Saturday, November 10, 2012

Pathological consequences of glomerular proteinuria:


Pathological consequences of glomerular proteinuria:


Hypoalbuminemia found in nephrotic syndrome is due to urinary loss exceeding hepatic synthesis. Also due to increased loss in urine, the absorbed albumin is catabolized in renal tubule cells (PCT) where much of filtered albumin is reabsorbed. Also loss of fixed anionic charge may extend to endothelium of all capillaries leading to generalized increase in capillary permeability to albumin in addition to increased glomerular filtration.

Oedema and salt and water retention: 

Oedema occurs due to hypoalbuminaemia which decreases oncotic pressure and sieving of fluid for intravascular space. The resulting hypovolaemia stimulate the renin-aldosterone system and vasopressin release, leading to sodium and water retention.

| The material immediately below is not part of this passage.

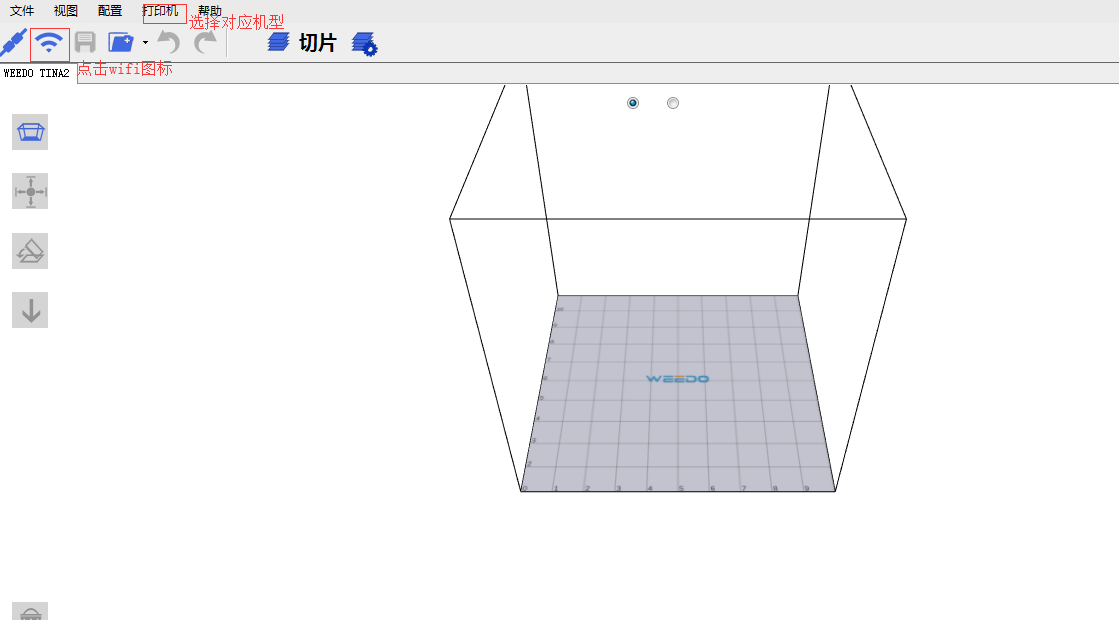Click the down arrow place-on-bed tool
Screen dimensions: 1119x620
point(30,310)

Abnormalities of other plasma proteins: 

Patients with nephrotic syndrome have changes in the concentrations of circulating clotting factors which increases the risk of thrombus formation. Urinary loss of natural anticoagulant antithrombin III is probably involved together with increased plasma concentration of fibrinogen and factors V, VII, VIII and IX. Urinary loss of vitamin D and vitamin D-binding globulin may lead to vitamin D deficiency with low plasma ionized calcium, secondary hyperparathyroidism and renal osteodystrophy. Patients with NS also loose Igs and complement components with attendant increased risk of infections like pleurisy, pneumococcal pneumonia and peritonitis.

Hyperlipidaemia: 

Patients with NS has increased cholesterol and Tg which correlate inversely with serum concentration of albumin. VLDL and LDL are increased, partly due to reduced clearance and partly to increased hepatic synthesis, while HDL is reduced may be due to increased urinary loss. VLDL and LDL are apoB containing lipoproteins which are atherogenic that results in glomerular and interstitial renal disease. 

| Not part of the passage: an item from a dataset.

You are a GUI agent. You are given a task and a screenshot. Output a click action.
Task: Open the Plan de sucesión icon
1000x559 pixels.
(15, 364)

The activities of LCAT and lipoprotein lipases are reduced in NS which could reduce HDL production. Hepatic synthesis of VLDL and LDL is stimulated by reduction in plasma colloidal osmotic pressure, since treatment with albumin or dextran infusions reduces hepatic lipoprotein synthesis. Nephrotic hyperlipidemia is accompanied by an increased risk of cardiovascular complications and is usually treated aggressively with statins.

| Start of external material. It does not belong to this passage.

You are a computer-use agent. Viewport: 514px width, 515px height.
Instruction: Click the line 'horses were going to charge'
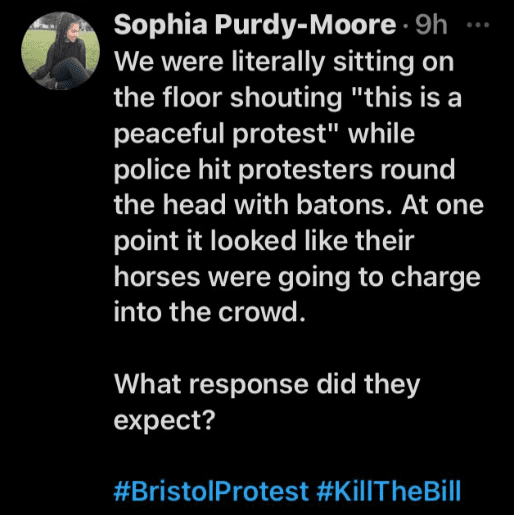pyautogui.click(x=297, y=278)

Massive proteinuria – Nephrotic syndrome >3.5g/day, usually no hematuria, hypoalbuminemia, hyperlipidemia, edema, hypo or normotensive, GFR normal or increased.
Moderate proteinuria – Nephritic syndrome (acute nephritis), acute renal failure.

Asymptomatic proteinuria (or transient) – Proteinuria <1g/day, no other abnormalities, probably orthostatic, proteinuria >2g/day possible early glomerulonephritis

Persistent low level proteinuria/microabluminuria – Associated with early diabetic nephropathy, tubulointerstitial disease, early CVD, hypertension.